E-S B : J’en serais ravie! Pour survivre sur notre planète bien malmenée, il faudra allier des savoirs ancestraux et des technologies de pointe. C’est déjà le cas. Les sociétés occidentales se tournent peu à peu vers des savoirs qui avaient jusqu’ici été déconsidérés, jugés secondaires : par exemple, le savoir des Indiens d’Amazonie en termes de gestion de la forêt, le savoir des Aborigènes d’Australie en termes de transmission de connaissances millénaires, le savoir des anciens esclaves caribéens en termes de jardin créole… Il faudra faire avec tout cela mais aussi avec les fusées et les satellites, pour créer un avenir meilleur.

On reconnait votre âme de chercheuse, de documentariste. les recherches scientifiques et les innovations que vous mentionnez sont inspirées de véritables projets de jeunes chercheurs et entrepreneurs des territoires d’Outre-mer . Ce que vous avez trouvé dans vos recherches vous a-t-il étonnée ?

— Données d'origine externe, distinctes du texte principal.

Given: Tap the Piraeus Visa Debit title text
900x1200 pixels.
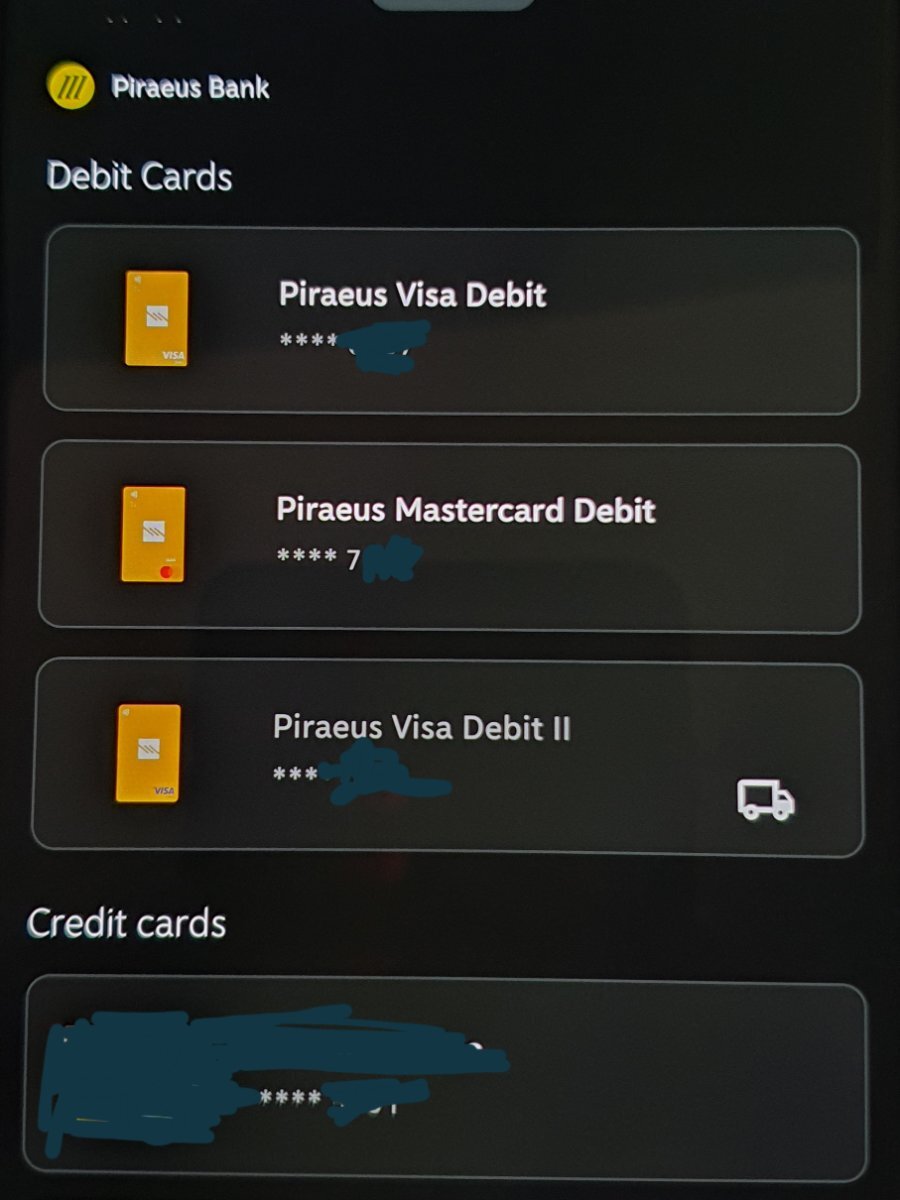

E-S B : Oui, je suis toujours étonnée par ce que l’être humain est capable d’accomplir. Même si je n’en comprends pas la moitié, j’aime lire les articles scientifiques de vulgarisation qui racontent les dernières avancées de la recherche. D’ailleurs, j’essaie souvent ensuite de les raconter à ma manière à mon fils de sept ans, comme des contes merveilleux mais réels : récemment on a envoyé une sonde pour dévier la trajectoire d’un astéroïde qui menaçait de frapper la Terre, on a retrouvé des bateaux antiques dans le lit d’une rivière à sec, on a pris des photos de la naissance de l’univers… Mon grand-père, qui n’a jamais quitté la Guadeloupe et a vécu jusqu’à cent quatre ans, avait beau être coupeur de canne, il aimait, le soir, demander à mon père de lui expliquer comment l’Homme avait pu marcher sur la Lune. Il était émerveillé, j’ai hérité ça de lui. Je suis encore plus heureuse lorsque je vois que des recherches de pointe sont issues du travail incroyable de jeunes issus des Outre-Mer.

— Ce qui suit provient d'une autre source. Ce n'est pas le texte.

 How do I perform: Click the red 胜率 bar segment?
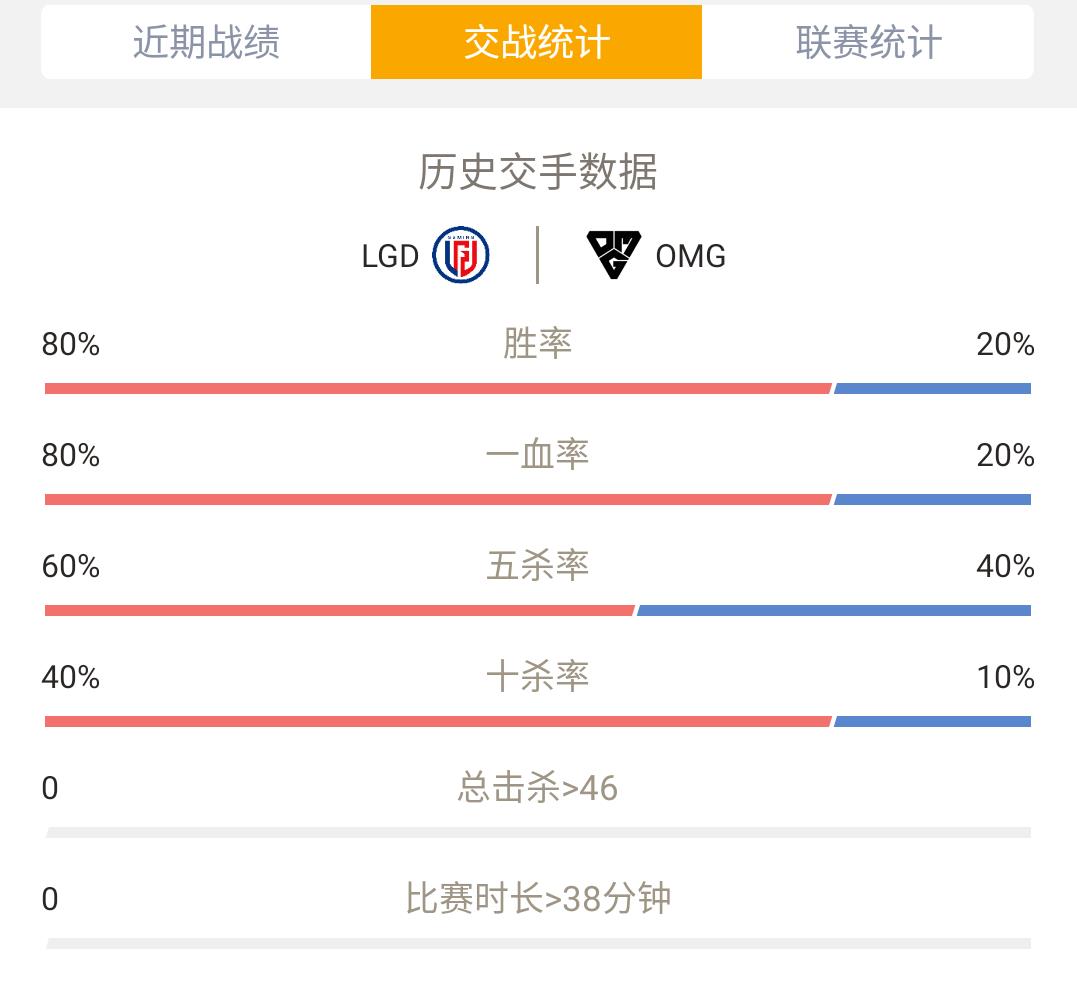coord(438,389)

Un joli nom pour un volcan : l’embrasée ! De mémoire d’hommes qui habitent sur ses pentes, elle ne porte d’« Embrasée » que le nom. Elle souffle bien quelques volutes de souffre, mais la vielle dame ne semble pas vouloir, un jour, se réveiller. Pour l’heure, Amalia et Jory, les jeunes héros du livre qui habitent au village, aux pieds du volcan, ont d’autres préoccupations : comment gérer leurs parents compliqués, comment ne pas s’ennuyer pendant les vacances, comment entrer en contact avec Paul, le garçon guyanais qui accompagne ses parents chercheurs et qui est lui-même un as en chimie ? En essayant de résoudre ces énigmes, ils vont découvrir que la solidarité est un cœur battant aux richesses inépuisables et que chacun dispose de ressources sur lesquelles il peut compter. L’écriture d’Estelle-Sarah Bulle est lumineuse, éclairante pour les ados qui se reconnaitront dans ses héros, leurs errances et la puissance de leurs espoirs. Au fil de « l’Embrassée », l’autrice propose une vision ambitieuse des jeunes gens qui, dans les Outre-mer comme partout ailleurs, ne cessent de participer activement aux mouvements de nos sociétés. « J’aime bien m’adresser aux jeunes lecteurs et je suis très heureuse quand j’arrive à les toucher, car c’est un public exigeant, mystérieux, que les adultes ont du mal à saisir ». Une histoire qui parle vraiment d’eux. Les ados vont adorer.